● TASK INSTRUCTIONS:
What do the lines from the one containing "Given: Click the Încarcă layerele button" through the end of the listing below say? Restate them word for word and give nothing else.

============

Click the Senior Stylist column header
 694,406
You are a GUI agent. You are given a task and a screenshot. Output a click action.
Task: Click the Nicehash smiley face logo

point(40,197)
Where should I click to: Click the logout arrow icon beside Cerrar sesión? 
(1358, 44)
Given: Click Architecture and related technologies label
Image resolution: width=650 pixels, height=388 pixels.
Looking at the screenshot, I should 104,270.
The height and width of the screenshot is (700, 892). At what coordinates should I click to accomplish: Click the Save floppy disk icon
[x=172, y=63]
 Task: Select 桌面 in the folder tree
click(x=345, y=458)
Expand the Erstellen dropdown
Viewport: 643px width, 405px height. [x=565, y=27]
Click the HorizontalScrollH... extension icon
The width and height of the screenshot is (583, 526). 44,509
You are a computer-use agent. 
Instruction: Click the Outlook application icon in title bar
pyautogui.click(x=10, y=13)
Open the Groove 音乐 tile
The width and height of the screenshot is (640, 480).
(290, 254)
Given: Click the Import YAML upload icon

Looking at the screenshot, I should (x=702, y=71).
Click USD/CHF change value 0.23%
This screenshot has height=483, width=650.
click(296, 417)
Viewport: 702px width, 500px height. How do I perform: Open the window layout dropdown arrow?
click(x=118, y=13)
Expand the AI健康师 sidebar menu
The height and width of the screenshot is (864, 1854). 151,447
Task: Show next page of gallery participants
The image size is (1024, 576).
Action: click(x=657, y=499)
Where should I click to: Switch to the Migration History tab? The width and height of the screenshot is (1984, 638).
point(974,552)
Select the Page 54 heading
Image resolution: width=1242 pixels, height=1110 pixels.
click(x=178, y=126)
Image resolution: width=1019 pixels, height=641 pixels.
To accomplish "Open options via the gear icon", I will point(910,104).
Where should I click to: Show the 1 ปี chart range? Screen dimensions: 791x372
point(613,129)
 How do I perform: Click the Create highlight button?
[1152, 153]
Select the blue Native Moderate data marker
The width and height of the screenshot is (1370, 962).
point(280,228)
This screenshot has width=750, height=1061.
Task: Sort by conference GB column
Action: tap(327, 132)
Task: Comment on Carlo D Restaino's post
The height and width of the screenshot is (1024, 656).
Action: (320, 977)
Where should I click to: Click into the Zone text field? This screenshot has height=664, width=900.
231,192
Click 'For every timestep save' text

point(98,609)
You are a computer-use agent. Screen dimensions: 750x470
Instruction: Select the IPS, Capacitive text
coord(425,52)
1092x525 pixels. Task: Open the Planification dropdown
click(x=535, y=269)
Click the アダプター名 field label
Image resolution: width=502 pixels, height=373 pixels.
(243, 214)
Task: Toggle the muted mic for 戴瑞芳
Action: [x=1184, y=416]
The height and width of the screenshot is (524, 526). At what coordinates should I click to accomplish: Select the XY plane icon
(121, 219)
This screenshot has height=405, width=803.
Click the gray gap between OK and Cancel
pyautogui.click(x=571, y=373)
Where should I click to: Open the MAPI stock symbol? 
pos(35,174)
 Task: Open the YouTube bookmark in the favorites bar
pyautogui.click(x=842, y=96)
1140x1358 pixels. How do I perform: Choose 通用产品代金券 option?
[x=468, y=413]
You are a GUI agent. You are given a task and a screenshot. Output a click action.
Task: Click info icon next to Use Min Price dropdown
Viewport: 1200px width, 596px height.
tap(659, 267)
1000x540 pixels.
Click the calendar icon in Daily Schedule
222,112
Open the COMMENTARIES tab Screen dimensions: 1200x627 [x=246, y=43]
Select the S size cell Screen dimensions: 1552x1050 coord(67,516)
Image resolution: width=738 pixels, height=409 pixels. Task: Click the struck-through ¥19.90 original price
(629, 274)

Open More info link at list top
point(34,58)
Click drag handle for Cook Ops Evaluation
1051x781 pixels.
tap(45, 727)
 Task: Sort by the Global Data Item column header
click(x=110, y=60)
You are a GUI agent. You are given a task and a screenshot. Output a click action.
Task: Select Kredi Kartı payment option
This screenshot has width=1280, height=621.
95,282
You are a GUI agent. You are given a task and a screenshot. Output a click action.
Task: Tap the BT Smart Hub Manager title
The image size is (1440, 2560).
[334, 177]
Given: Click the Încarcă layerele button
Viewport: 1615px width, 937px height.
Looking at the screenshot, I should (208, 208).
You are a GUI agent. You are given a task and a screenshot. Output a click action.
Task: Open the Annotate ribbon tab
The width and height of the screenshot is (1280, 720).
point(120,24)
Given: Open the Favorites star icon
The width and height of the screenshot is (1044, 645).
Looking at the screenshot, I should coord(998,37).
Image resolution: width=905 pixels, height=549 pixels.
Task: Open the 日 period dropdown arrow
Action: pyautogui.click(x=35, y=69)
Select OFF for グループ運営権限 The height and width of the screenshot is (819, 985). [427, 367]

============

● ANSWER SECTION:
Given: Click the Încarcă layerele button
Viewport: 1615px width, 937px height.
Looking at the screenshot, I should (208, 208).
You are a GUI agent. You are given a task and a screenshot. Output a click action.
Task: Open the Annotate ribbon tab
The width and height of the screenshot is (1280, 720).
point(120,24)
Given: Open the Favorites star icon
The width and height of the screenshot is (1044, 645).
Looking at the screenshot, I should coord(998,37).
Image resolution: width=905 pixels, height=549 pixels.
Task: Open the 日 period dropdown arrow
Action: pyautogui.click(x=35, y=69)
Select OFF for グループ運営権限 The height and width of the screenshot is (819, 985). [427, 367]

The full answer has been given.